How to prove that $\sum\limits_{n=1}^{\infty}\frac{1}{n(n+1)(n+2)...(n+k)} = \frac{1}{kk!}$ for every $k\geqslant1$

Does anyone have any idea how to prove that

$$\sum_{n=1}^{\infty}\frac{1}{n(n+1)(n+2)...(n+k)} = \frac{1}{kk!}$$


Hint

Notice that

$$\small\frac{1}{n(n+1)(n+2)\cdots(n+k)}=\frac1k\left(\frac{1}{n(n+1)(n+2)\cdots(n+k-1)}-\frac{1}{(n+1)(n+2)\cdots(n+k)}\right)$$ and then telescope.

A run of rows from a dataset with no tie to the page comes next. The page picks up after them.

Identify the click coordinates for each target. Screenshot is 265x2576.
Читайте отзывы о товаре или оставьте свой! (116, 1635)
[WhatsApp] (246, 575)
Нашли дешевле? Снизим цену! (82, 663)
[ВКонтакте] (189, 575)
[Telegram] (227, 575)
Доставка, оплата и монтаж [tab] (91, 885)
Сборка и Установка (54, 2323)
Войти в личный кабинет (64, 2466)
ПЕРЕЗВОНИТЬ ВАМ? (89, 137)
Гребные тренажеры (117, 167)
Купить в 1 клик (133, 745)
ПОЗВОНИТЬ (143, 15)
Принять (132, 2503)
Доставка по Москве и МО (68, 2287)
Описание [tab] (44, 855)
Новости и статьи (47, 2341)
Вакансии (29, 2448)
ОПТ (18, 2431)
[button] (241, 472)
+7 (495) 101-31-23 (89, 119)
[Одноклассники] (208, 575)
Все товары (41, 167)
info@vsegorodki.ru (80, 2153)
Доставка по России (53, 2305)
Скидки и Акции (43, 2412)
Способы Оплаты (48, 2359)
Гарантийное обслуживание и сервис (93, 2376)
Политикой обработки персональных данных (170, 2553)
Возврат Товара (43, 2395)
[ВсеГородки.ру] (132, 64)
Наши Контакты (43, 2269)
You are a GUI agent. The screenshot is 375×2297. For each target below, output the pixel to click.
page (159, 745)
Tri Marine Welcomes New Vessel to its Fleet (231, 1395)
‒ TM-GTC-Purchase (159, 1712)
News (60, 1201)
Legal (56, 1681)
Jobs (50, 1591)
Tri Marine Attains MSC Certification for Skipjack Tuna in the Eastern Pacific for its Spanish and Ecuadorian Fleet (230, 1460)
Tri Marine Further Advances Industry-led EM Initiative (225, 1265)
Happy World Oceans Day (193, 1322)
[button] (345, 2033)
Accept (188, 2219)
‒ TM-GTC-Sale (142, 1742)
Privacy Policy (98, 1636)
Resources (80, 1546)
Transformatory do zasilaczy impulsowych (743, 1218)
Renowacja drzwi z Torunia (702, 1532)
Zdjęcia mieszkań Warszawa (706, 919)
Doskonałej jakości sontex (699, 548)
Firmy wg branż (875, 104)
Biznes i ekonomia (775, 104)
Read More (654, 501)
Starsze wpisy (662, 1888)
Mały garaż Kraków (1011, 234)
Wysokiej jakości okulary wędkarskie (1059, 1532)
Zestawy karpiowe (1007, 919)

Here is a way to solve this without telescoping. Define $a_n=\displaystyle\frac{k!}{n(n+1)(n+2)\cdots(n+k)}$. The partial fraction expansion of $a_n$ is $\displaystyle \sum_{m=0}^k\frac{(-1)^m{k\choose m}}{n+m}.$ Let $\displaystyle f(x)=\sum_{m=0}^k\frac{(-1)^m{k\choose m}}{n+m}x^{n+m},$ so that $f(0)=0$, $f(1) = a_n$, and $f'(x)=x^{n-1}(1-x)^k$, by the binomial formula. Thus $a_n=f(1)=\int_0^1f'(x)\,dx=\int_0^1 x^{n-1}(1-x)^k\, dx$. Then

$$ \begin{align*} \sum_{n=1}^\infty \frac{k!}{n(n+1)(n+2)\cdots(n+k)} &= \sum_{n=1}^\infty \int_0^1 x^{n-1}(1-x)^k\,dx.\\ &= \int_0^1 \left(\sum_{n=1}^\infty x^{n-1}(1-x)^{k}\right)\,dx\\ &=\int_0^1(1-x)^{k-1}\,dx\\ &=\frac{1}{k}. \end{align*} $$

Interchanging the summation and integration is valid because of monotone convergence.